Head slowly into beyond irritable.
Pull out of cranky just in time to hit major depression mode.
Bed time.
First we try for a few days to monitor what foods are eaten. 
Then we try to see what trigger there’s been.
Ya nothing!
But I still try to come up with something, because I’m stubborn like that!
It never fails that someone else has to say to me “do you think it could be meds? Time to have a check in? ”
Well duh!  The kids growing like a weed, hormones are bounding, and yet it takes absolute crisis to hit for me to remember what we’re dealing with!
In my last post I shared about bipolar not being seasonal.  Yet I still forget.
Change and new things can trigger cycles. So I wasn’t surprised that was the first question asked .
I learned long long ago that routine is critical to my child’s well being.
So we don’t stray to far from it. Even if it’s holidays.  Even if that makes us boring.  It is what it is.
Plus I run my own florist/coffee shop, so holidays are unheard of.
So my answer to change in routine is always a big fat nope.
We discussed some new irrational fears that have popped up, ones that if you live in Alberta make life miserable in the summer!
Mainly bugs.  None of us are huge fans. But dude’s had increased to the point of panic attacks, keeping him from his favorite summer activities.  We have since almost conquered them, thank God!
It was very obvious through the appointment to all there, that the lovely rapid cycles had returned.
Dude did pretty damn good explaining them.  That and he rocked the entire appointment,  which is a sign.
The thing is dude knows when he needs a big appointment, he’ll ask for it even.
But he hates them!
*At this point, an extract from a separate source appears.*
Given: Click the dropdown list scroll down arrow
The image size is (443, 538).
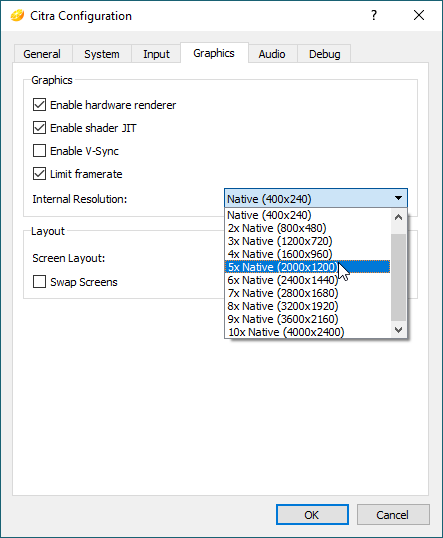Looking at the screenshot, I should [398, 330].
He’s petrified every appointment will lead back to the hospital.
A very real fear,  and one I can’t promise won’t happen.
So we truck along, and cross our fingers that that day won’t come again for quite some time.
And maybe one day I won’t need someone on the outside to remind me of thing’s.  Then again I need to give myself a break and remember sometimes the people closet don’t notice the changes as fast, and sometimes we want it to be anything but the dreaded illness.